Glamdring¶
Glamdring (also called the Foe-Hammer) was a hand-and-a-half sword, forged for Turgon, the King of Gondolin during the First Age, and later owned by the wizard Gandalf. 1
It also is the hostname of the 4 GPU workstation that the lab has acquired for use in Deep Learning and other applications that require computational resources beyond those available in individual workstations, but not requiring the use of the Fulton Supercomputing Lab. Glamdring resides the basement of the Talmage Building in 1059 TMCB. If anyone requires physical access to the machine then, you will need to be escorted by one of the CSRs from the BYU CS department who has access.
Specifications¶
Resource Type | Description | Quantity |
---|---|---|
Motherboard | MSI X99S XPower Gaming Titanium | 1 |
CPU | Intel Core i7 6950X - 10 Cores / 20 Threads @ 3.0 GHz | 1 |
RAM | G.SKILL TridentZ 16GB 288-Pin DDR4 3200MHz | 8: 128GB |
Storage | Samsung 850 EVO 4TB 2.5-Inch SATA III | 1: 4 TB |
GPU | NVIDIA/MSI GTX 1080 SEA HAWK X w/ 200CFM Fans | 4 |
PSU | SilverStone SST-ST1500 1500W 80 Plus Silver | 1 |
Case | Thermaltake Core X5 | 1 |
Software¶
Type | Name | Version |
---|---|---|
OS | Ubuntu Server | 16.04 LTS |
GPU drivers | Nvidia | 390.30 |
GPU development environment | Nvidia Cuda Toolkit | 10.2 |
GPU-accelerated library | Nvidia CuDNN | 7.6.5 for CUDA 10.2 |
DL framework | TensorFlow | 1.5.0 |
Keras | 2.1.3 | |
Theano | 1.0.1 | |
PyTorch | 0.3.1 |
The versions of Cuda, CuDNN, the Nvidia drivers, and Tensorflow all need to be compatible/play nicely, and I've found this combination above to be the most compatible at the time of installation. The other frameworks (Keras, Theano, PyTorch, et. al) can probably be updated as needed, but the Nvidia stuff needs to be carefully done to avoid poisoning the environment.
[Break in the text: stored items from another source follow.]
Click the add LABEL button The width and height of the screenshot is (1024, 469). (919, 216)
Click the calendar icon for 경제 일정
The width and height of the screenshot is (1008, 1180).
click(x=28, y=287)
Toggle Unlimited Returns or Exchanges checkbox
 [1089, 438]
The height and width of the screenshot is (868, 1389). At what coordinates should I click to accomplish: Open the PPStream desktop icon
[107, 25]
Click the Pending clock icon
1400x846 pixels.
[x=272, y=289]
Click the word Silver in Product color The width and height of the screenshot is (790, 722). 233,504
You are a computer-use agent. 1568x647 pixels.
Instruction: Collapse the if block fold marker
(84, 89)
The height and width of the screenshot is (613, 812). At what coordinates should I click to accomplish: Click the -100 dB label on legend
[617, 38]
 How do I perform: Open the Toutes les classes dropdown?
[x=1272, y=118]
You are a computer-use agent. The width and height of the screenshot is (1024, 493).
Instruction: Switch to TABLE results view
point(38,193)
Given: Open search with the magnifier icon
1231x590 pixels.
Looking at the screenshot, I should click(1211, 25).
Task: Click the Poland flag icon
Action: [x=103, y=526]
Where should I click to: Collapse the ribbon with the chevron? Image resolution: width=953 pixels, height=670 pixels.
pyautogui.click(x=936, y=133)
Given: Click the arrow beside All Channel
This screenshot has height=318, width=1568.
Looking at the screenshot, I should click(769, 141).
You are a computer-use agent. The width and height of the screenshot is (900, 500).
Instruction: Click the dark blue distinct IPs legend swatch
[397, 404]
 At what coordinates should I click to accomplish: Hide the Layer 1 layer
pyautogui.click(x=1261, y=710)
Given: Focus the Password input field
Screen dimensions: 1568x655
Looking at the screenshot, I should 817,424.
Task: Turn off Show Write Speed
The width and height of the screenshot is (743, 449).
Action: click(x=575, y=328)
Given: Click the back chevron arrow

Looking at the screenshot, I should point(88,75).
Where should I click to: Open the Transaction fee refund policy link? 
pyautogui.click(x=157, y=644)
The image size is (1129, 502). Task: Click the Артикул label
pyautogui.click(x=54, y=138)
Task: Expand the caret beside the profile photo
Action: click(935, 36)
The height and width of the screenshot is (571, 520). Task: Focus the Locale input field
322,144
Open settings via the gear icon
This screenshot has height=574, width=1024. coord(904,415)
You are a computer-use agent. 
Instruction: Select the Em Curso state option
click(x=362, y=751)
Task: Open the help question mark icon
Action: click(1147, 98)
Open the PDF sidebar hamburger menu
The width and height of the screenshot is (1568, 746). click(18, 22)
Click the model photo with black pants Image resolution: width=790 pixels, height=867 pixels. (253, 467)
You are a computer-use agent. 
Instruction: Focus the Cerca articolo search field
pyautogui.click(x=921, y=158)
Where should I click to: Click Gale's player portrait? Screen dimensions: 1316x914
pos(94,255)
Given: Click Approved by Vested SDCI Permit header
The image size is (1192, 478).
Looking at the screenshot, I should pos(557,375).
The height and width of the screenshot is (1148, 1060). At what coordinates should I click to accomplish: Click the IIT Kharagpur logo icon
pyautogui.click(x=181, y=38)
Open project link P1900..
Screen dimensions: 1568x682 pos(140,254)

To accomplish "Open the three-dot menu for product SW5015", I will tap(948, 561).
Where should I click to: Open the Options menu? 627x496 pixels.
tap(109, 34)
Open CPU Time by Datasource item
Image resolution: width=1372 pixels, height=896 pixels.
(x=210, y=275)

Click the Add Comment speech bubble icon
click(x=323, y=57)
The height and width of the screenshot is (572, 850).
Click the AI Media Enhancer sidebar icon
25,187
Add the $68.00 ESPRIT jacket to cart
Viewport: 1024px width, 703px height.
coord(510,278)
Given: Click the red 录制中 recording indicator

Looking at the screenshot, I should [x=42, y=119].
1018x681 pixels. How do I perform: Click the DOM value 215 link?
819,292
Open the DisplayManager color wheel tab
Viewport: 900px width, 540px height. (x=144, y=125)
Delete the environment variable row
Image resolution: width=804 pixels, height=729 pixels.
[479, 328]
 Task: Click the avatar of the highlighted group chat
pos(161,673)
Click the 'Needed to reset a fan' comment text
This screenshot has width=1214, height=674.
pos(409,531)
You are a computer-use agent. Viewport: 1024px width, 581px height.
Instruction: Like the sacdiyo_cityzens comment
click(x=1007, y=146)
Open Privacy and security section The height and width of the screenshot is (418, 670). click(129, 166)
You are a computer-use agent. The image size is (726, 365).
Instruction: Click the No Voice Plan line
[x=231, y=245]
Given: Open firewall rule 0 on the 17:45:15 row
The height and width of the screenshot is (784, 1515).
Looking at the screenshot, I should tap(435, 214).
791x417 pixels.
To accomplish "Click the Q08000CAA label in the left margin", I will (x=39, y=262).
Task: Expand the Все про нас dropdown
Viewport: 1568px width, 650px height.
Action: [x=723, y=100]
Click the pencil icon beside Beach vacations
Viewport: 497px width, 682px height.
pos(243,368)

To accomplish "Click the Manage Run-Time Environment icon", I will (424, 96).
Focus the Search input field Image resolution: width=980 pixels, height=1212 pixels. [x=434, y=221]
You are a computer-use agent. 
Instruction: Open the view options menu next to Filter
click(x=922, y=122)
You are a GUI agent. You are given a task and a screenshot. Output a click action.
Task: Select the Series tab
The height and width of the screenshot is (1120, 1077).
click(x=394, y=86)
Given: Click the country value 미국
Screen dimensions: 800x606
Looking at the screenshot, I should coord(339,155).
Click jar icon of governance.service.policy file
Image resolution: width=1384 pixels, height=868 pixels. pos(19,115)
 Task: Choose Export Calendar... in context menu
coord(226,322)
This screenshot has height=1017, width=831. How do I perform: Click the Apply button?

Installation of everything¶
Getting the machine up and running was a bit of a beast. I generally followed the advice of the following list of internet articles/blog posts, in addition to my own internet sleuthing:
- Build and Setup Your Own Deep Learning Server From Scratch
- GitHub: floydhub/dl-setup
- The $1700 great Deep Learning box: Assembly, setup and benchmarks
- Deep learning setup for Ubuntu 16.04: Tensorflow 1.2, keras, opencv3, python3, cuda8 and cudnn5.1
- Installing Tensorflow
Note that most of these were a bit out of date when this machine was first set up in February 2018, and will only get worse, but they give a general process to follow once you have the version numbers figured out/
- Install Ubuntu Server LTS.
- Originally tried with Lubuntu, but the graphical Desktop Environment seemed to cause problems when trying to install the Nvidia drivers. Just use Ubuntu Server since it's lighter than even Lubuntu due to not have a DE. I also remember that after installing the Nvidia driver, a DE started up, so you might need to disable that by following the instructions here: https://askubuntu.com/questions/16371/how-do-i-disable-x-at-boot-time-so-that-the-system-boots-in-text-mode/79682#79682
You need to tell systemd to not load the graphical login manager:
sudo systemctl enable multi-user.target --force
sudo systemctl set-default multi-user.target
You will still be able to use X by typingstartx
after you logged in.
- Install dependencies like cmake, gcc, etc (check the articles above for details)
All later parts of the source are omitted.